» **PAGE**
-------
While reliable franchise fare like Deadpool & Wolverine, Inside Out 2, and A Quiet Place: Day One injected a much-needed jolt into the box office, the appetite for originality reigned supreme. From horror hits like Longlegs to the A24-record-breaking Civil War to the endlessly memeable Challengers, original releases made a far greater impression than big-budget misfires like Joker: Folie à Deux (A sequel which also stands as one of the strangest flops in Hollywood history)—signifying an enduring desire for inventive and eclectic programming.
Though most of these films failed to crack RANGE’s list of the greatest films of 2024, they’re still promising indications of a film culture that’s not only healthy but incredibly rich. From festival favourites to genre exercises to films postponed by 2023’s Hollywood strikes, here is the best of the best the movie year 2024 had on offer:
Shot in 70mm with the largely obsolete VistaVision format and running a mammoth 216 minutes—including a built-in intermission—Bradey Corbet’s The Brutalist feels like a classic lost in time, firmly grounded in the past but thematically attuned to the present. Its tale about a Jewish-Hungarian architect immigrating to the United States is so individual in design and approach that it boldly juts out into the cinematic landscape, awing and inspiring us from every angle. From the film stock it’s captured on to the rich details of each frame, The Brutalist is an experience whose very construction informs its stark meditation on American mythmaking. Quite simply, it’s perfection that breathes.
-------
» **LIST OF TASKS**
A - Reproduce the passage from the article on the best films of 2024, everything from "While reliable franchise" down to "and eclectic programming.".
B - According to the article on the best films of 2024, what is the running time of The Brutalist?
C - Continue the article on the best films of 2024 from the point where it stops.

» **LISTING**
-------
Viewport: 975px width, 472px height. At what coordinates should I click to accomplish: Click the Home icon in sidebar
-------
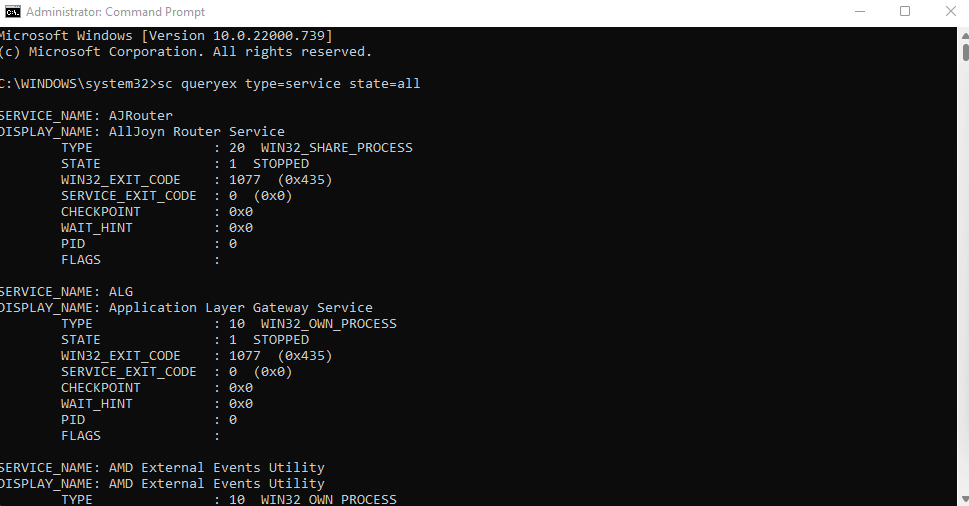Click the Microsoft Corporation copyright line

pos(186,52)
-------
» **RESPONSES**
A -
While reliable franchise fare like Deadpool & Wolverine, Inside Out 2, and A Quiet Place: Day One injected a much-needed jolt into the box office, the appetite for originality reigned supreme. From horror hits like Longlegs to the A24-record-breaking Civil War to the endlessly memeable Challengers, original releases made a far greater impression than big-budget misfires like Joker: Folie à Deux (A sequel which also stands as one of the strangest flops in Hollywood history)—signifying an enduring desire for inventive and eclectic programming.

B - 216 minutes, including a built-in intermission.

C -
Luca Guadagnino’s adaptation of William S. Burroughs’ semi-autobiographical novel, Queer, features some of the most graphic gay sex scenes committed to mainstream cinema. But they also brim with warmth, beauty, and honesty, plunging us into the sombre and dreamy headspace of its junkie protagonist, played by Daniel Craig as he’s never been seen. From the surreal editing to the anachronistic needle drops (Nirvana’s “Come as You Are” plays over a 1940s-set Mexico City), Queer finds Guadagnino at his most playful and erratic. He conjures an experience that feels as overwhelming, rich, and kaleidoscopic as the romance it follows, rife with frames that practically swoon along with the characters. Armed with a sumptuous score by Trent Reznor and Atticus Ross, Queer makes a strong case that love, not dope, is the most difficult addiction to curb.
With The Substance, director Coralie Fargeat conjures a grotesque marvel and a body horror extravaganza that violently picks apart Hollywood’s ceaseless obsession with patriarchal beauty standards. Unfolding at a breakneck pace across 140 mind-melting minutes, with some of the most guttural and ingeniously revolting practical effects, The Substance manifests as an unbelievably cathartic experience. Bursting with kaleidoscopic detail and overflowing with gnarly, cringe-inducing “WTF” moments, The Substance is not a cult classic in the making but one already made. In what is the most aggressive and hypnotic piece of filmmaking of the year, Fargeat boldly finds the “taste” in “tasteless.”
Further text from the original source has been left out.